> **WHAT IS REQUIRED**:
Collect every line below that contains the word "with".

____ DATA

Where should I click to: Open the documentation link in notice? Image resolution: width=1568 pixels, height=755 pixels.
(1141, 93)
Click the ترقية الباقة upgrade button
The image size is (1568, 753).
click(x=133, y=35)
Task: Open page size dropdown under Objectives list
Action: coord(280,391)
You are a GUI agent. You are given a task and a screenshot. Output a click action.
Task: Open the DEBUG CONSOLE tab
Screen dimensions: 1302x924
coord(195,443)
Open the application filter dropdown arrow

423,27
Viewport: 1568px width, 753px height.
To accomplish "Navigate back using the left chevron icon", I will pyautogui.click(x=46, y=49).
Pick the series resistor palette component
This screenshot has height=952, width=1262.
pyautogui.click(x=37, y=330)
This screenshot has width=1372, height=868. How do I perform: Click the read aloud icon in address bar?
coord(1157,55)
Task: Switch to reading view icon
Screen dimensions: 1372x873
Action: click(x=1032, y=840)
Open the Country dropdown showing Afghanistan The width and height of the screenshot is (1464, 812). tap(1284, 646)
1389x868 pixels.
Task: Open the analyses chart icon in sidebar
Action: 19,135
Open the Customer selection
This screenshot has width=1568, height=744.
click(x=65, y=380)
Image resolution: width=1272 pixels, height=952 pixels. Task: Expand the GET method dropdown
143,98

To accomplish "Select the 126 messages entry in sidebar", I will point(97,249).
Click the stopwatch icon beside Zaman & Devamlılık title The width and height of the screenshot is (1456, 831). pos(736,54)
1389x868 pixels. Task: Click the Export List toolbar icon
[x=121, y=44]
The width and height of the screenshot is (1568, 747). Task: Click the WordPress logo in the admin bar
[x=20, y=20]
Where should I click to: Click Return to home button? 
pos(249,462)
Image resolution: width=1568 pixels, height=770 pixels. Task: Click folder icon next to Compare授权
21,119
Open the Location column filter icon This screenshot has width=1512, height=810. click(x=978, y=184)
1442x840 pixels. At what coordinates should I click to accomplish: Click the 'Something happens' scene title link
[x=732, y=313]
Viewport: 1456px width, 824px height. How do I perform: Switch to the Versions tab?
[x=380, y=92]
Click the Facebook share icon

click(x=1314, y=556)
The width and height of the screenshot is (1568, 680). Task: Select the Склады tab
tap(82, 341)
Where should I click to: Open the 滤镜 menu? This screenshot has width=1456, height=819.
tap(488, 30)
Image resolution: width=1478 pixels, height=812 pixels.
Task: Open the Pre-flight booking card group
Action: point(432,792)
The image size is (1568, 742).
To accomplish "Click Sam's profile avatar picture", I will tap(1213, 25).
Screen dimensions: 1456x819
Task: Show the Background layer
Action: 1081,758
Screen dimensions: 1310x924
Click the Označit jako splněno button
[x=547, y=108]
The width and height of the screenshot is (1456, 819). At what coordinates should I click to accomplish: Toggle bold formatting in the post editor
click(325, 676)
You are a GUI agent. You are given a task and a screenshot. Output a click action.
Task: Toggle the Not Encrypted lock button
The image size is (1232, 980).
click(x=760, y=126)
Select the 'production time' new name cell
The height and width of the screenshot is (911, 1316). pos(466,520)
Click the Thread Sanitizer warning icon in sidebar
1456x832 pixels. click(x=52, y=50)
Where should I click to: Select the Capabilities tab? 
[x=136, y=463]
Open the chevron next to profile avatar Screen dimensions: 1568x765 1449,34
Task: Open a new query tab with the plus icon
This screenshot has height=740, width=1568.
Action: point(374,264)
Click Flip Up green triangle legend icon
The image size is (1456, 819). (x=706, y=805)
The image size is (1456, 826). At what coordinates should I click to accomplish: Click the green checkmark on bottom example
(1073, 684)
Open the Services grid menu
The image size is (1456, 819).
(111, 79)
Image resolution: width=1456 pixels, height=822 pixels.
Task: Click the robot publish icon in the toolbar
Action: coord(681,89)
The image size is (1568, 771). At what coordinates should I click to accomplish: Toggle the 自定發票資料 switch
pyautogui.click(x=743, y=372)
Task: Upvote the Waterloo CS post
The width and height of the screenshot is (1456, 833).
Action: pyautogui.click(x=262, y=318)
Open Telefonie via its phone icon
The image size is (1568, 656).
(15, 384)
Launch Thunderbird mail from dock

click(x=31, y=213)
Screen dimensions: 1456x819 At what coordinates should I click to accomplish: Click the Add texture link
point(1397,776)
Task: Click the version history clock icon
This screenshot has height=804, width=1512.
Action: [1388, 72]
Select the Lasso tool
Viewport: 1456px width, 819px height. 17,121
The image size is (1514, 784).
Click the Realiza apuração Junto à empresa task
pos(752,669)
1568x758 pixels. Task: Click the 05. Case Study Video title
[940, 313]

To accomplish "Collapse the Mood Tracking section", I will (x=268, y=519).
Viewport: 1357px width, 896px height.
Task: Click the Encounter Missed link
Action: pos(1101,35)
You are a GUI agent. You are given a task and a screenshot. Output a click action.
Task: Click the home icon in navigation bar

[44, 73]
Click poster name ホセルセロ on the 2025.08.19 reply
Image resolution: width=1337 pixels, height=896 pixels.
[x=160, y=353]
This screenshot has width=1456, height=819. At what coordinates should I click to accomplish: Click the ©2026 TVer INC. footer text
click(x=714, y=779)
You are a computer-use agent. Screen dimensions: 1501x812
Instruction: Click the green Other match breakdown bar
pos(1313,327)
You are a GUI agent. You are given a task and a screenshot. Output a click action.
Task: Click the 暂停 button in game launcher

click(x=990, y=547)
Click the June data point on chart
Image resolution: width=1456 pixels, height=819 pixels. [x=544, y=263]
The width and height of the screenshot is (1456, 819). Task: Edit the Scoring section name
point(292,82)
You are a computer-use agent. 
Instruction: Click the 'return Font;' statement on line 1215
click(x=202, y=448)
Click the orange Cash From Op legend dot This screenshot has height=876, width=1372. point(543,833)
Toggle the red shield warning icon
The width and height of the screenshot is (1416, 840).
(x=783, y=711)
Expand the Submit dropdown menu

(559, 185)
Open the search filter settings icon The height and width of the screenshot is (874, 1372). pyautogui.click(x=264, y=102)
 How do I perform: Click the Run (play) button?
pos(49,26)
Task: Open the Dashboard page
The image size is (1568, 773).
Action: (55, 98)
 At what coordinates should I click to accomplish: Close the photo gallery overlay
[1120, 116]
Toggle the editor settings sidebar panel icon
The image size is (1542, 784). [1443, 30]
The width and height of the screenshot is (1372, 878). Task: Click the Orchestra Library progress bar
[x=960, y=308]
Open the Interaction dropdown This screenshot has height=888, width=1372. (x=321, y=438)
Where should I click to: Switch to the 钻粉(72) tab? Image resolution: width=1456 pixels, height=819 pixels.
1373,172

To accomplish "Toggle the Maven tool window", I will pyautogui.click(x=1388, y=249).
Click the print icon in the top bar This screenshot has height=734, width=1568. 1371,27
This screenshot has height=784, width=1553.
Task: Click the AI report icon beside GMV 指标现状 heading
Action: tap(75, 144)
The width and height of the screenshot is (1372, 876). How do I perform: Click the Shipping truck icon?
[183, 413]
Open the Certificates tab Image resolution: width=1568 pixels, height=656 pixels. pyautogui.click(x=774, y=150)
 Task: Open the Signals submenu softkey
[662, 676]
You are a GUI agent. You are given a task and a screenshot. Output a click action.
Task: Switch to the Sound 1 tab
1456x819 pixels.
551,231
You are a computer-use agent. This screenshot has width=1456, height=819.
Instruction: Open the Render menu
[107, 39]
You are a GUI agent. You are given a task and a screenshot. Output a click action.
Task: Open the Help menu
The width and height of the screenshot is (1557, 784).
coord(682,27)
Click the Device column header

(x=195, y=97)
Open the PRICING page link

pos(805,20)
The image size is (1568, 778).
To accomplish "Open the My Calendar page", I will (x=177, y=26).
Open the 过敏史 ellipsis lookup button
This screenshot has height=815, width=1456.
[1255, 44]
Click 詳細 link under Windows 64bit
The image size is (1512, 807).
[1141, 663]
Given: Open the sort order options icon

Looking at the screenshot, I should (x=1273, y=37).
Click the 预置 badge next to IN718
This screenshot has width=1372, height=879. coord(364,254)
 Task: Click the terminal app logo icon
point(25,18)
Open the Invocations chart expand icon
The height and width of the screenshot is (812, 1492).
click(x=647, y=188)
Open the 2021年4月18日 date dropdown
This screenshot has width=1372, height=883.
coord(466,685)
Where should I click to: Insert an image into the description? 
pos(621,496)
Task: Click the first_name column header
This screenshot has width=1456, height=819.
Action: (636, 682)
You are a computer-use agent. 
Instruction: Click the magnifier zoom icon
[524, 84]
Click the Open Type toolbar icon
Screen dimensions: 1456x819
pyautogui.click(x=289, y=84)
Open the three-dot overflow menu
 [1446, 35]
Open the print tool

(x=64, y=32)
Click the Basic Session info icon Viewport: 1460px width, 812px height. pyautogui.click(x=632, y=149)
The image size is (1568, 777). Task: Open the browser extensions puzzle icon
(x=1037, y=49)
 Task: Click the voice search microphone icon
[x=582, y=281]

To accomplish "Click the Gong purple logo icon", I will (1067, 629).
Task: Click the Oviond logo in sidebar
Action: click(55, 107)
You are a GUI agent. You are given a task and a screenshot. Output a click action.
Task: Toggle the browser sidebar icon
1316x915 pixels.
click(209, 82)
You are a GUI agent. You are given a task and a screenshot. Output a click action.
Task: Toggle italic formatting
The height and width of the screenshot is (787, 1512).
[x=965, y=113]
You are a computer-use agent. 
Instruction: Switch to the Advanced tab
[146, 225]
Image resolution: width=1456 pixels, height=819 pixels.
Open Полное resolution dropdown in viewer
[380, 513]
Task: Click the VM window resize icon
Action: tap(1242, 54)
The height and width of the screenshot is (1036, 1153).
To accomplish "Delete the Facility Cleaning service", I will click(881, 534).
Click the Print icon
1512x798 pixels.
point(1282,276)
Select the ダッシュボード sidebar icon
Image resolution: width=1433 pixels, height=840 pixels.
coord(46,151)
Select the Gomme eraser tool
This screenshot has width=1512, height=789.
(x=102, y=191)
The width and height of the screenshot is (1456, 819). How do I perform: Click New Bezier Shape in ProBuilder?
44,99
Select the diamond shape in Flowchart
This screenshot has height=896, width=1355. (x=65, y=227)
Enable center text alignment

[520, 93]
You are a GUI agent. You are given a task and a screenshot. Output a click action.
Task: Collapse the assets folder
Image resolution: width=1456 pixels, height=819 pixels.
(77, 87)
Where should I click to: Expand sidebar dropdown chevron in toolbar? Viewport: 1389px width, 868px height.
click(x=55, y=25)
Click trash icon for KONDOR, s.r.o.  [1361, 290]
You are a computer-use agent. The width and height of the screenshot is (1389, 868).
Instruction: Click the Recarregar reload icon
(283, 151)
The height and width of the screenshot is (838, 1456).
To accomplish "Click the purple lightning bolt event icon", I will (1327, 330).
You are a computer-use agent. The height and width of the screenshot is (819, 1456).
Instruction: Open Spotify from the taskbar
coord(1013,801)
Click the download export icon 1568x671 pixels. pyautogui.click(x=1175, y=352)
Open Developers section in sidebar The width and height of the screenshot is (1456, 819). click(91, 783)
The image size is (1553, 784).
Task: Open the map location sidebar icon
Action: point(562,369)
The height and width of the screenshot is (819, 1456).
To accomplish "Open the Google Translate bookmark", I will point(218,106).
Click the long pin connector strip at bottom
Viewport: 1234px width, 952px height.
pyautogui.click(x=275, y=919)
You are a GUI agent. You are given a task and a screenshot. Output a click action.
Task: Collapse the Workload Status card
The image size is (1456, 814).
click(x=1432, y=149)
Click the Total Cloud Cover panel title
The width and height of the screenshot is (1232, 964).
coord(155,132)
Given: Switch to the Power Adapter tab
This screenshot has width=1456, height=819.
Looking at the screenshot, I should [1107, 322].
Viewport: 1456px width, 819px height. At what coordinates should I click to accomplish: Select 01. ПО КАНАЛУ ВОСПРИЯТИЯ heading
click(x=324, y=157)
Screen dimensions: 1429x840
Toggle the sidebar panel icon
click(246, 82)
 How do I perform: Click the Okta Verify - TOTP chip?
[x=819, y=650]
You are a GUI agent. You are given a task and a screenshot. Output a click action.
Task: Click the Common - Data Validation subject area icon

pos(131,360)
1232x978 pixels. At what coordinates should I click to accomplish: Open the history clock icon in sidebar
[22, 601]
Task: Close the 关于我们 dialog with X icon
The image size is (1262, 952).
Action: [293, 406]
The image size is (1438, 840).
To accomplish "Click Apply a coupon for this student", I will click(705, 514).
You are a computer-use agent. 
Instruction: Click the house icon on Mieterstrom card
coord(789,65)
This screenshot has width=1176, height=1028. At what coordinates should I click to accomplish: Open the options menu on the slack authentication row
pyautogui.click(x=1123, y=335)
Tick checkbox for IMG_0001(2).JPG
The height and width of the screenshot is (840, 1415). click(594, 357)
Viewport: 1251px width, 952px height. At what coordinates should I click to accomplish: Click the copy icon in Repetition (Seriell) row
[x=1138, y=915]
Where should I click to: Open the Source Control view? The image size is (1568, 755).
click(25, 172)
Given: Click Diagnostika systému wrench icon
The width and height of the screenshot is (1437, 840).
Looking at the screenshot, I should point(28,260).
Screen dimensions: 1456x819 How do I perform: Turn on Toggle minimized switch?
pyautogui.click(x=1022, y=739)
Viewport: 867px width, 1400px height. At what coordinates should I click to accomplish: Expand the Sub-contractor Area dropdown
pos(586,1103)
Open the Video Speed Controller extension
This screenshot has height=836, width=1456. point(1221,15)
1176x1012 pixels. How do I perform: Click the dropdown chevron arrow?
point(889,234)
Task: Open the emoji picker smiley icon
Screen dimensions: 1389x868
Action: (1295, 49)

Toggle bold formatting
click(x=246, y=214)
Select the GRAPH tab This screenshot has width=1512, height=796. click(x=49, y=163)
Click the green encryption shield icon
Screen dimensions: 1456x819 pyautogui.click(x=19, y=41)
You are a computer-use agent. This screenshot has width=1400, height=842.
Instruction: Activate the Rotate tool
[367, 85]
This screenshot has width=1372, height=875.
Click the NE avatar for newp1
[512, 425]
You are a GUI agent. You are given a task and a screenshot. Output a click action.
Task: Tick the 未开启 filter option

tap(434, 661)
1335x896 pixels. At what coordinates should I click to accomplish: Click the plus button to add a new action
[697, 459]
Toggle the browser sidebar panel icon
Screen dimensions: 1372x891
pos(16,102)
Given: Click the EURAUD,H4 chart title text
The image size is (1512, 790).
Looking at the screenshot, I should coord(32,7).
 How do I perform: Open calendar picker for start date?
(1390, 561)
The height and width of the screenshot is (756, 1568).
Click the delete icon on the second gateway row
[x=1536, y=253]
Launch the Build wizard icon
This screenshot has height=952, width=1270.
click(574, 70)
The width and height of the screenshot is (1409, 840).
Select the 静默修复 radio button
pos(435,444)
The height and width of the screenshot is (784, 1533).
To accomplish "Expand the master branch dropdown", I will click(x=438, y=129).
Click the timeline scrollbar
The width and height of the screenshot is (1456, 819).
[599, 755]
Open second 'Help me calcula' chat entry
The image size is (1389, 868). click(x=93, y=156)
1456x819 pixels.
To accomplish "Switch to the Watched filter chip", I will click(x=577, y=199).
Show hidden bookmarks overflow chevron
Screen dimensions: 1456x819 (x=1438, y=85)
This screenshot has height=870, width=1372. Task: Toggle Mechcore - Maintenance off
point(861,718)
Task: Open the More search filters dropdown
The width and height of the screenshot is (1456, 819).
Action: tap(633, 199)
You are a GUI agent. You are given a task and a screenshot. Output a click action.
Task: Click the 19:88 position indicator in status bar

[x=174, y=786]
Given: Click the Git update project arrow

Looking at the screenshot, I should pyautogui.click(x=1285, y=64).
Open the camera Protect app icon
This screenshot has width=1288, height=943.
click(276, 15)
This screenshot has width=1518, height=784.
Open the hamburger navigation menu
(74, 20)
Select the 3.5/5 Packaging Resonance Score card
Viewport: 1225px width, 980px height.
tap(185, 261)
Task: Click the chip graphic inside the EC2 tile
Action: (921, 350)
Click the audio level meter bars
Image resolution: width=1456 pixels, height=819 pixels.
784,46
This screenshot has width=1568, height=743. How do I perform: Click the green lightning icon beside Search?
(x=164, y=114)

________

> **TASK RESULT**:
Task: Open a new query tab with the plus icon
Task: Close the 关于我们 dialog with X icon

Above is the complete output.